Monmouth looked at the merchant very sternly. “You have heard Mr. Wilding’s suggestion,” said he. “You may thank the god of traitors it was made, else we might have thought of a harsher course. You shall pay the money by ten o’clock to-morrow to Mr. Wilding, whom I shall leave behind for the sole purpose of collecting it.” He turned from Newlington in plain disgust. “I think, sirs, that here is no more to be done. Are the streets safe, Mr. Wilding?”

“Not only safe, Your Majesty, but the twenty men of Slape’s and your own life-guards are waiting to escort you.

“Then in God’s name let us be going,” said Monmouth, sheathing his sword and moving towards the door. Not a second time did he offer to confer the honour of knighthood upon his saviour.

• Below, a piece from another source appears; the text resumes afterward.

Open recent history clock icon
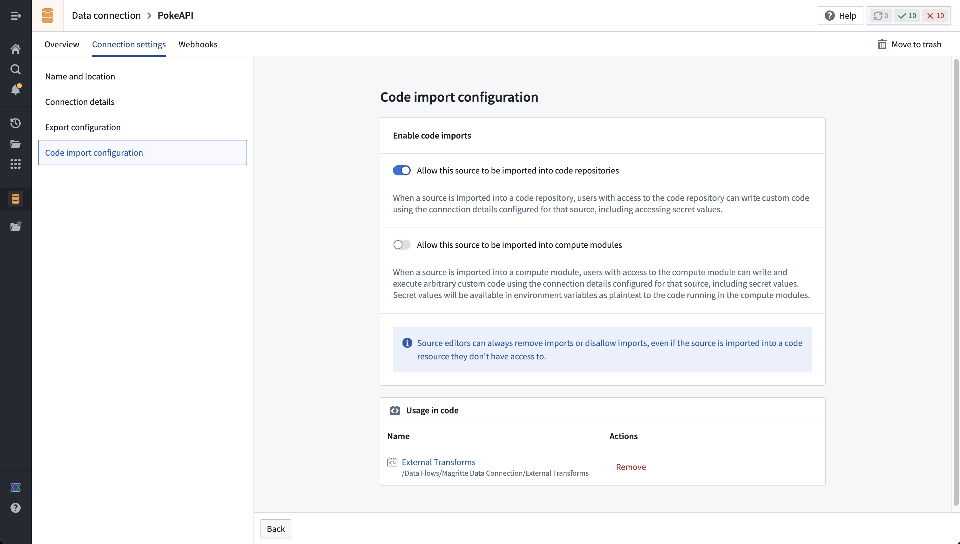point(15,123)
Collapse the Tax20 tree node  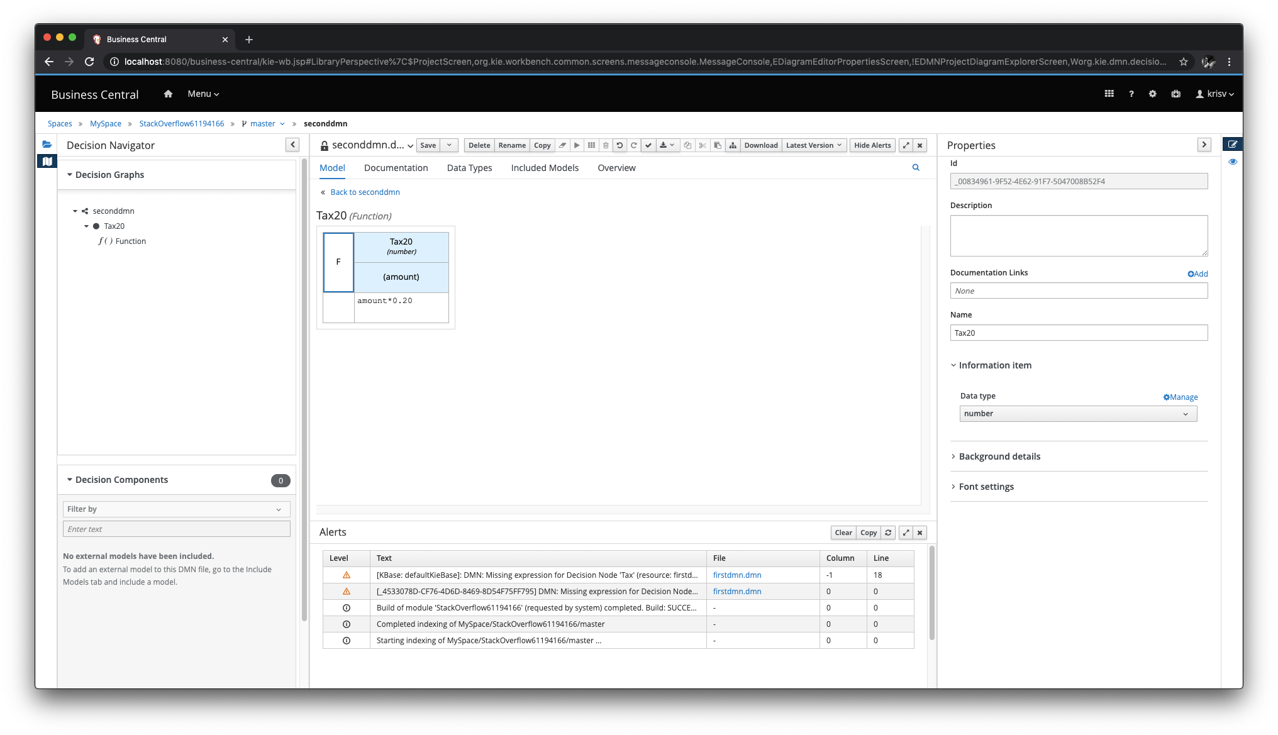pos(87,226)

Mr. Wilding turned and went out to marshal his men. The Duke and his officers followed more leisurely. As they reached the door, a woman’s cry broke the silence behind them. Monmouth turned. Mr. Newlington, purple of face and his eyes protruding horridly, was beating the air with his hands. Suddenly he collapsed, and crashed forward with arms flung out amid the glass and silver of the table all spread with the raitor’s banquet to which he had bidden his unsuspecting victim.

His wife and daughter ran to him and called him by name, Monmouth pausing a moment to watch them from the doorway with eyes unmoved. But Mr. Newlington answered, not their call, for he was dead.

Chapter XX.

The Reckoning

Ruth had sped home through the streets unattended, as she had come, heedless of the rude jostlings and ruder greetings she met with from those she passed; heedless, too, of the smarting of her injured hand, for the agony of her soul was such that it whelmed all minor sufferings of the flesh.

In the dining-room at Lupton House she came upon Diana and Lady Horton at supper, and her appearance – her white and distraught face and blood-smeared gown – brought both women to their feet in alarmed inquiry, no less than it brought Jasper, the butler, to her side with ready solicitude. Ruth answered him that there was no cause for fear, that she was quite well – had scratched her hand, no more; and with that dismissed him. When she was alone with her aunt and cousin, she sank into a chair and told them what had passed `twixt her husband and herself and most of what she said was Greek to Lady Horton.

“Mr. Wilding has gone to warn the Duke,” she ended, and the despair of her tone was tragical. “I sought to detain him until it should be too late – I thought I had done so, but.., but… Oh, I am afraid, Diana!”

“Afraid of what?” asked Diana. “Afraid of what?”

And she came to Ruth and set an arm in comfort about her shoulders.

“Afraid that Mr. Wilding might reach the Duke in time to be destroyed with him,” her cousin answered. “Such a warning could but hasten on the blow.”

Lady Horton begged to be enlightened, and was filled with horror when – from Diana – enlightenment was hers. Her sympathies were all with the handsome Monmouth, for he was beautiful and should therefore be triumphant; poor Lady Horton never got beyond externals. That her nephew and Sir Rowland, whom she had esteemed, should be leagued in this dastardly undertaking against that lovely person horrified her beyond words. She withdrew soon afterwards, having warmly praised Ruth’s action in warning Mr. Wilding – unable to understand that it should be no part of Ruth’s design to save the Duke – and went to her room to pray for the preservation of the late King’s handsome son.

Left alone with her cousin, Ruth gave expression to the fears for Richard by which she was being tortured. Diana poured wine for her and urged her to drink; she sought to comfort and reassure her. But as moments passed and grew to hours and still Richard did not appear, Ruth’s fears that he had come to harm were changed to certainty. There was a moment when, but for Diana’s remonstrances, she had gone forth in quest of news. Bad news were better than this horror of suspense. What if Wilding’s warning should have procured help, and Richard were slain in consequence? Oh, it was unthinkable! Diana, white of face, listened to and shared her fears. Even her shallow nature was stirred by the tragedy of Ruth’s position, by dread lest Richard should indeed have met his end that night. In these moments of distress, she forgot her hopes of triumphing over Blake, of punishing him for his indifference to herself.